Like the disciples, it is easy to get caught up in the old routine way of life again. With the Easter Alleluias fading and the joy and beauty of Easter morning growing dim, it may seem illogical to still be thinking about the life-changing power of the resurrection. After all, the culture around us has long ago put away the colored eggs and chocolate bunnies.
But the appearance of Jesus to the disciples and their actions in placing their nets where there hadn’t been any fish seems illogical. Faith is not always about doing what is logical. It is about stepping out and taking risks. That is how we grow as Christians. The disciples took a risk, following the direction of Jesus to throw out their nets. They did not care how ridiculous they looked even after a night of empty nets. Looking at all those fish, they came to recognize Jesus .
As we take risks, stepping forth in faith we will come to recognize Jesus’ presence more fully in our lives. Jesus will define our mission and ministry, our call to be fishermen and women of today. The net never breaks. There is always room for more. As fisherfolk, our behavior at times may seem illogical. Jesus loved us enough to die for us. To many that appeared to be illogical behavior. The unbroken net of Jesus’ love is there to protect us when it becomes dangerous to be a disciple, especially when we do illogical things.
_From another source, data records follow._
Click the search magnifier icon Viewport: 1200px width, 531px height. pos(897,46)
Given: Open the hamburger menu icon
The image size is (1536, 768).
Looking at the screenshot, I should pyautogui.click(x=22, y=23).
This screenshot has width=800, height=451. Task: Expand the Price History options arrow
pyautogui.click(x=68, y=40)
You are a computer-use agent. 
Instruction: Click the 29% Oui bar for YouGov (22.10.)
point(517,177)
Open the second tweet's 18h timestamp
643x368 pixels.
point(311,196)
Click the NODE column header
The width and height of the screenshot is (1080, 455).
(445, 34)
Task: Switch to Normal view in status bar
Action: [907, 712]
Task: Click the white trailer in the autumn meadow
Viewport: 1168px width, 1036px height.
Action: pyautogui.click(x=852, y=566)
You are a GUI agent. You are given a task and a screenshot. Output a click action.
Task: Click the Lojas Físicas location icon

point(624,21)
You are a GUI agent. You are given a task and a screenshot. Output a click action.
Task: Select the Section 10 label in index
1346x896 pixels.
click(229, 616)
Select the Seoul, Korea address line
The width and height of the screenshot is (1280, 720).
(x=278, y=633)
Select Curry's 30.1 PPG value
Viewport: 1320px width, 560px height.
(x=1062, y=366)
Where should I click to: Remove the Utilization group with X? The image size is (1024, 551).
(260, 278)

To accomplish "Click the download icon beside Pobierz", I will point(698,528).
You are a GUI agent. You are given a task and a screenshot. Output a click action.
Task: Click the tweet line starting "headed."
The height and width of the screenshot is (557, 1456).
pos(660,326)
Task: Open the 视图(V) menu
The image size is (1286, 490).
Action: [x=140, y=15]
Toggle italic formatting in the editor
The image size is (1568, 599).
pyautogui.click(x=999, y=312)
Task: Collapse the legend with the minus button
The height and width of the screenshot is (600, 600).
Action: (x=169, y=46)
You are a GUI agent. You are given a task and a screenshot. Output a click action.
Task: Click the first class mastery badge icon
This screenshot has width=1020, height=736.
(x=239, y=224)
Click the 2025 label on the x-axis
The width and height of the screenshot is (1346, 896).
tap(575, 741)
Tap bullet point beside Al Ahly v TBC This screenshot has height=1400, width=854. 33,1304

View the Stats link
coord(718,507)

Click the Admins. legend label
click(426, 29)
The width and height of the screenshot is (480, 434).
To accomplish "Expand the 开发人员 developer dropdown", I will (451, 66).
The reading from Acts points out to us several important theological themes present in Paul’s conversion experience. What happened to Paul on the Damascus Road was the central and transformative moment of his life. First, Paul is not called conceptually, that is, by teachings, doctrines, or religious images, but by the person of Jesus himself. Paul is not called to leave Judaism and become a follower of the Way (vs. 2), but rather to enter into a personal relationship with Jesus. In making his decision, Paul recognizes that Jesus, the crucified, is now alive and is addressing him personally. This is true of every calling, every conversion. Christianity is not a religion about Jesus; it is Jesus himself and the complete act of God that takes place in and through his person.
Look It Up
Eucharistic Prayer A: “Christ has died. Christ is risen. Christ will come again” brings the Easter event to the present and, at the same time points to the future.
Think About It
Nowhere in the gospels do the disciples catch fish without Jesus’ help.